Added Wednesday, May 29th, 2013 @ 12:00 AM
One of the things we wanted to achieve in Grapple was to have a very non-intrusive HUD with minimal, if any, UI (we did have to make some exceptions). With that said, we needed a way to show players where lantern thieves were in the environment.
Within the game’s fiction, we had talked about the power lanterns giving off a kind of gaseous material or vapor of some sort. I took that idea and made a particle out of it. The idea was that the sparkly blue gas would rise into the air, high enough for the player to see, and the player could follow the trail down to find the lantern thief.
We ended up using another effect of mine for this purpose, and this particle was instead used for a particle trail in the ending cinematic.
Added Tuesday, May 28th, 2013 @ 12:00 AM
One of the things we wanted to do originally with Grapple was to have very little, if any, GUI during gameplay. We wanted to try to integrate the GUI into the game (think Dead Space). One of the obstacles was being able to show the player Amina’s health. How could we do that without a health bar?
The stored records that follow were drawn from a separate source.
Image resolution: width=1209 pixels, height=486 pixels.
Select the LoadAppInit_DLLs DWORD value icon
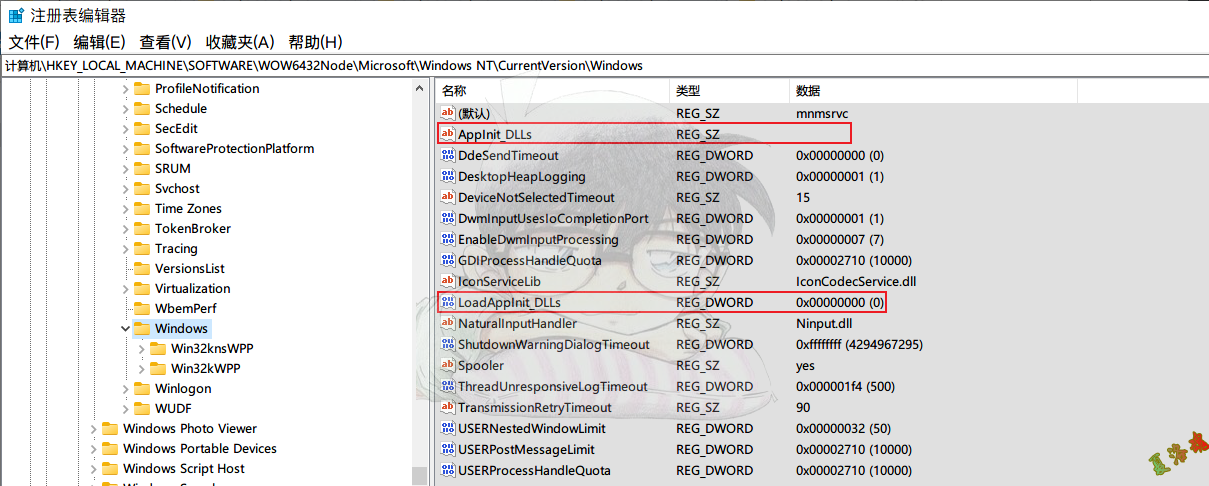[448, 302]
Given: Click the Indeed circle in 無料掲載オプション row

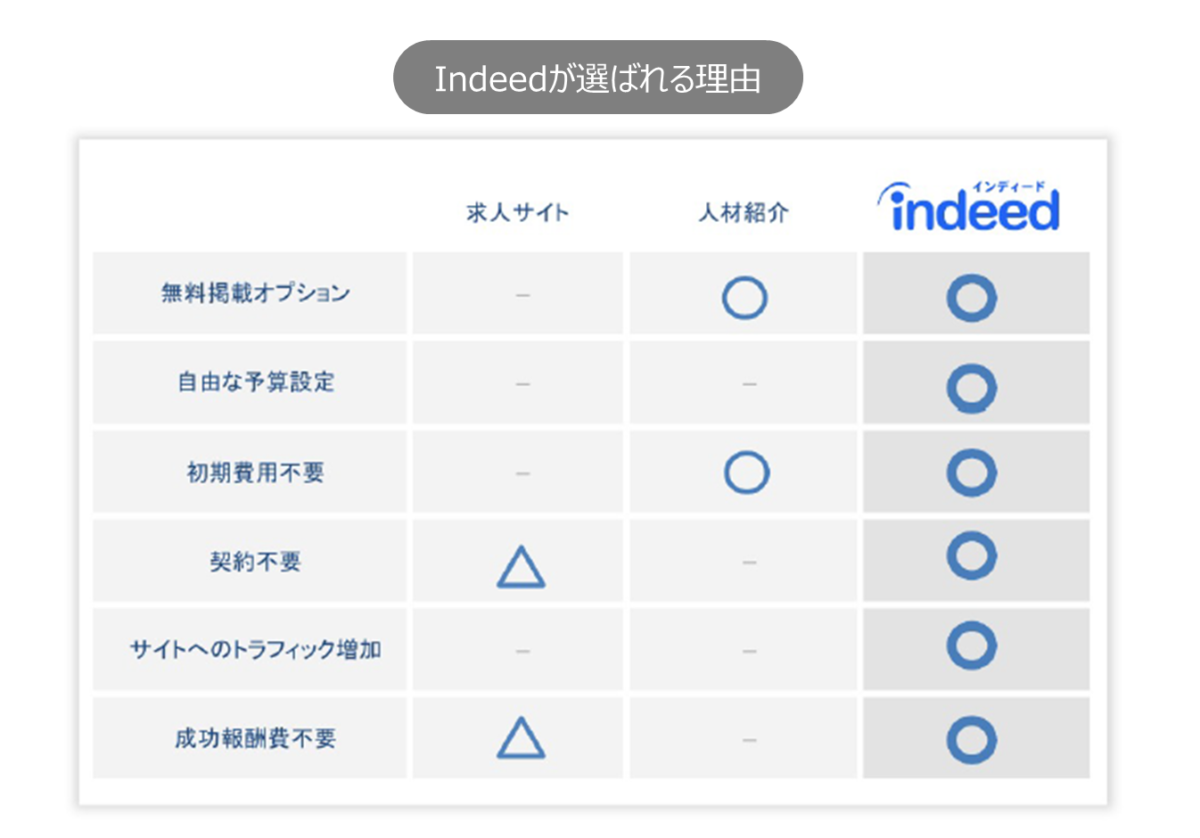Looking at the screenshot, I should click(971, 298).
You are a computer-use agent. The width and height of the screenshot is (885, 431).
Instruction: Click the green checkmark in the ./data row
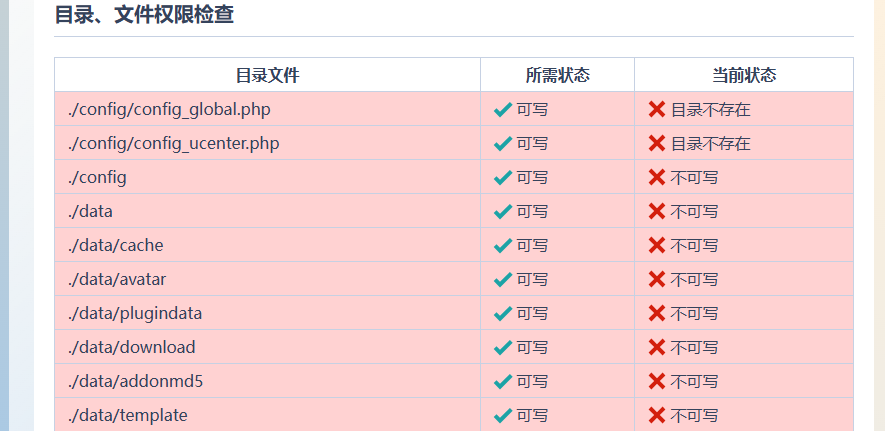pyautogui.click(x=502, y=212)
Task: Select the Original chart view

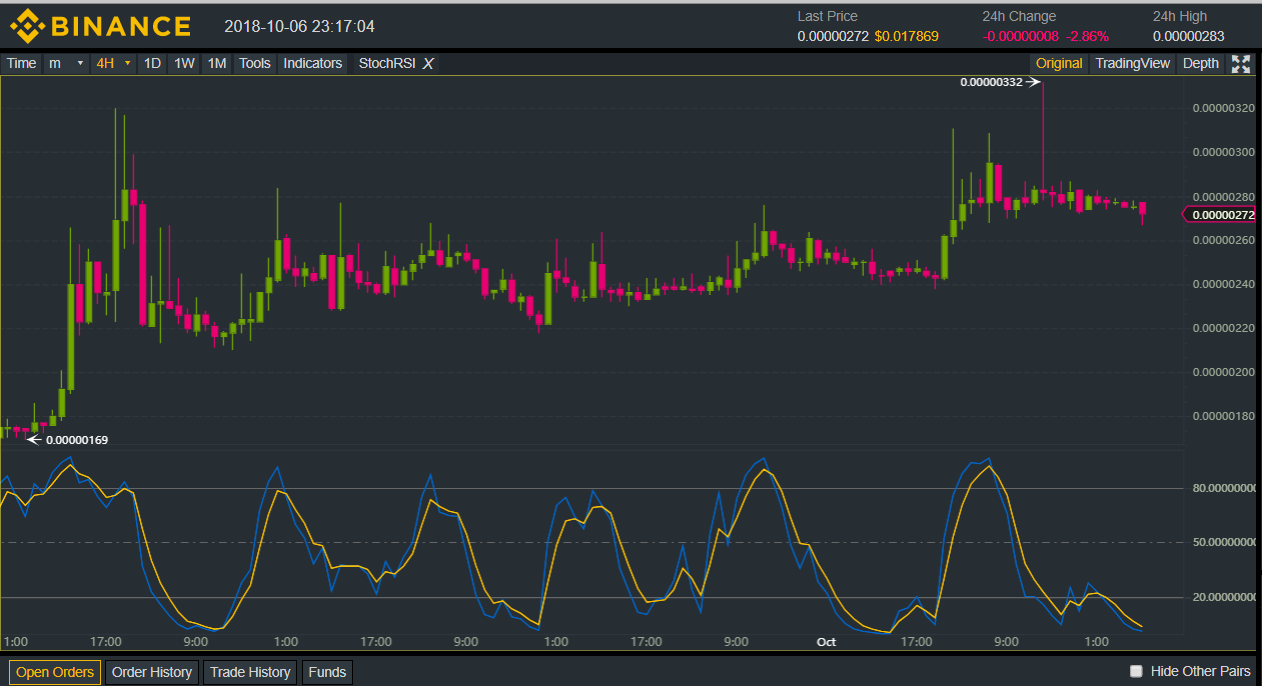Action: (x=1059, y=64)
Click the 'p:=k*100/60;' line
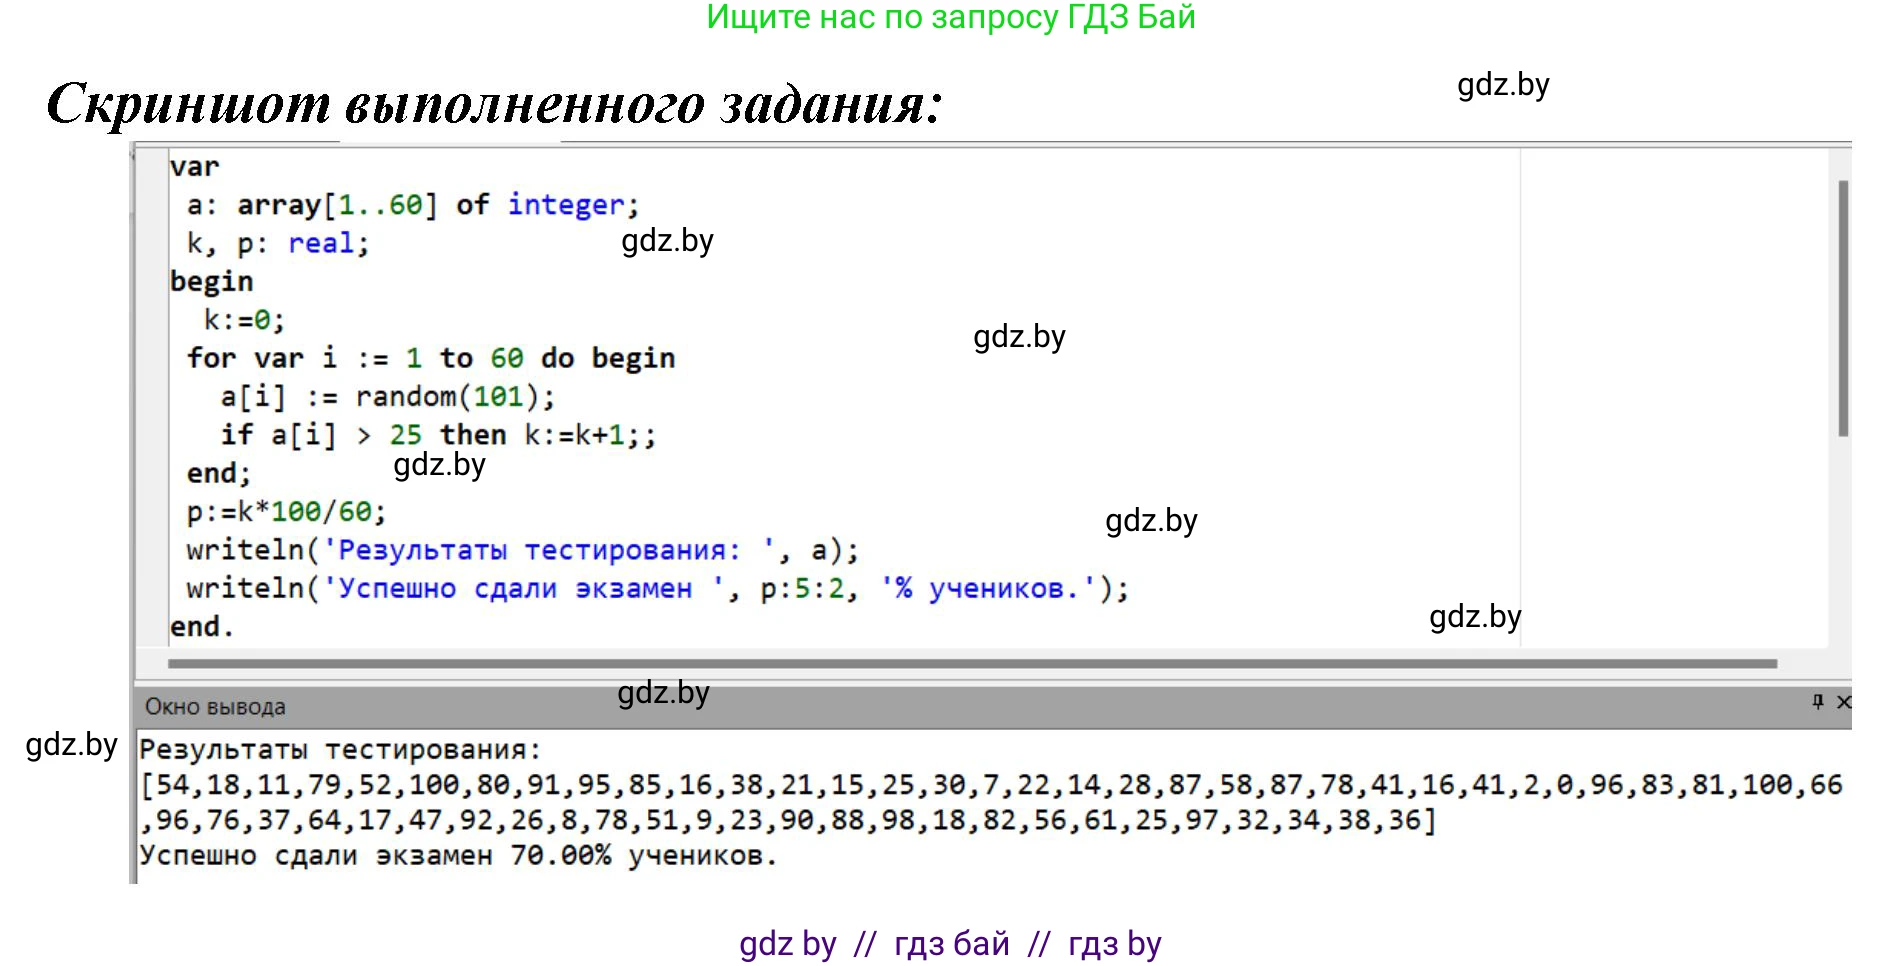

One of the ideas we talked about was integrating her health into her backpack somehow. Perhaps we could have little lights or something light up/turn off to represent Amina’s health. We ended up instead using a bloody/dirty damage overlay to convey damage/health, but you can see some concepting I did on the backpack idea.
Added Friday, May 24th, 2013 @ 12:00 AM
Nathan came up to me one day and asked me if I could help him to make a Grapple banner for his website. I took a couple of hours and came up with a few different designs, each with sharp edges and rounded edges of the image. I also made different sizes, so I could put them on the shared Perforce drive in case anyone else wanted to use them for their webpages. I used the logo design that Karen made, moved things around, and made a few minor tweaks to it to make the banners.
Added Friday, May 10th, 2013 @ 12:00 AM
- Created a test wave effect for Grapple, post Vertical Slice, based on the technique for Surf’s Up‘s wave effect
- Used NURBS curves and blendshapes to create the motion of the wave(s), then created a rig to animate the wave(s)
- Test to see if modeled waves would be possible (and efficient enough) to use in the game
Added Monday, April 29th, 2013 @ 11:47 AM
PIE II – Art
Create a piece for your portfolio that can be used in your Capstone game.
This script allows users to export multiple .fbx files from one Maya scene at the push of a button. It is meant for exporting animations, though it could conceivably be used for other purposes.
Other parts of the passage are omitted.